Hong S S, Romstedt K J, Feller D R, Hsu F L, George C, Cupps T L, Lyon R A, Miller D D
Division of Medicinal Chemistry and Pharmacognosy, College of Pharmacy, Ohio State University, Columbus 43210.
Chirality. 1992;4(7):432-8. doi: 10.1002/chir.530040706.
Recently we synthesized a naphthalene analog of medetomidine, 4-[1-(1-naphthyl)ethyl]-1H-imidazole hydrochloride (1), and found it to be highly potent in adrenergic systems. The separation of optical isomers of this naphthalene analog was achieved by using the isomers of tartaric acid. The optical purities of the isomers were determined by HPLC using a chiral column. Using X-ray analysis the (+)-isomer was determined to have the S absolute configuration. It has been reported that the (+)-isomer of medetomidine (2) is the most potent enantiomer on alpha 2-adrenergic receptors. There were both qualitative and quantitative differences in biological activities of the optical isomers of 1 in alpha 1- and alpha 2-adrenergic receptor systems of guinea pig ileum and human platelets. (+)-(S)-1, but not (-)-(R)-1 was a selective agonist of alpha 2-mediated responses in ileum whereas (-)-(R)-1 was more potent than (+)-(S)-1 as an inhibitor of alpha 2-mediated platelet aggregation.
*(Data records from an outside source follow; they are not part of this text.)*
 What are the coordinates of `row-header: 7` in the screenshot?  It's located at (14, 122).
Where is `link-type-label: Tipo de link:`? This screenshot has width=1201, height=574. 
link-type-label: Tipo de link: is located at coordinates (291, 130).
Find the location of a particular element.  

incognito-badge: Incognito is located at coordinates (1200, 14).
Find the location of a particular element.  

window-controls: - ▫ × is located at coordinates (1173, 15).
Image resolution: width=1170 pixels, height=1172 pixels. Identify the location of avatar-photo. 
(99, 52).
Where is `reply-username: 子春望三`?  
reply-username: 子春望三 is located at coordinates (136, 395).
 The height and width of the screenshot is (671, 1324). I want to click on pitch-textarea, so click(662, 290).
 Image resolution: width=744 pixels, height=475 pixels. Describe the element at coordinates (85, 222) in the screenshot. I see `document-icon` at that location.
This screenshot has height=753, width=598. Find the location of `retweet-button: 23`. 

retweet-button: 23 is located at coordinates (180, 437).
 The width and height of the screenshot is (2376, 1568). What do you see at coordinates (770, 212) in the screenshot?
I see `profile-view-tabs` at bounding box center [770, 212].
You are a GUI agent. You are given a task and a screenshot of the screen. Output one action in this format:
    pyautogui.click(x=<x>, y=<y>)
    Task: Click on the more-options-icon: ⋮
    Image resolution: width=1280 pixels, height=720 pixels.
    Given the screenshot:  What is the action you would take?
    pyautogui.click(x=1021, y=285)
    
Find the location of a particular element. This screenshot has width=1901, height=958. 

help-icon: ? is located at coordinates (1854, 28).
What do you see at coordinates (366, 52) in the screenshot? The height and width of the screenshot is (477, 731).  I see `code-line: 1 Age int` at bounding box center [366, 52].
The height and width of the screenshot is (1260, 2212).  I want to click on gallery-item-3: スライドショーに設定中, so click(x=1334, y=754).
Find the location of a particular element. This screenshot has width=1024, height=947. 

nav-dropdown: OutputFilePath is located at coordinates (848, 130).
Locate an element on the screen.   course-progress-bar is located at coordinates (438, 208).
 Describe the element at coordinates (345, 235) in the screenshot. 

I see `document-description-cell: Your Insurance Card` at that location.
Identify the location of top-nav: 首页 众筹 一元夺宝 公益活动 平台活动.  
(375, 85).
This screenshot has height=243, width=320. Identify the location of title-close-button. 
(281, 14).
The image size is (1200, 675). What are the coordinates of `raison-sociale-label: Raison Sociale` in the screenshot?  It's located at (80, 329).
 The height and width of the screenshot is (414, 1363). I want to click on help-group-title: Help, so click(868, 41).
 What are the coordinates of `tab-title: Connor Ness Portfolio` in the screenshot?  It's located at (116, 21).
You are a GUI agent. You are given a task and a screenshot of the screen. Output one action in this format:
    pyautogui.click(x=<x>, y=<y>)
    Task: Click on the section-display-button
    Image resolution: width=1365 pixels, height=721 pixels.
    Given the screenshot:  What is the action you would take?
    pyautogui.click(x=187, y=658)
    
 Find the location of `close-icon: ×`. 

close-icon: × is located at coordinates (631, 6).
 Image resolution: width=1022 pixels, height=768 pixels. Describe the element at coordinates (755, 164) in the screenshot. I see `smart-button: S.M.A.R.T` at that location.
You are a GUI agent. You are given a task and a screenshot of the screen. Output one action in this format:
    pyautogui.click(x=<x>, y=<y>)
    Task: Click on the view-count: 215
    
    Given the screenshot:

最近我们合成了美托咪定的萘类似物,4-[1-(1-萘基)乙基]-1H-咪唑盐酸盐(1),并发现它在肾上腺素能系统中具有高效能。通过使用酒石酸的异构体实现了这种萘类似物光学异构体的分离。异构体的光学纯度通过使用手性柱的高效液相色谱法测定。通过X射线分析确定(+)-异构体具有S绝对构型。据报道,美托咪定(2)的(+)-异构体是α2-肾上腺素能受体上最具活性的对映体。在豚鼠回肠和人血小板的α1-和α2-肾上腺素能受体系统中,1的光学异构体的生物活性存在定性和定量差异。(+)-(S)-1而非(-)-(R)-1是回肠中α2介导反应的选择性激动剂,而(-)-(R)-1作为α2介导的血小板聚集抑制剂比(+)-(S)-1更有效。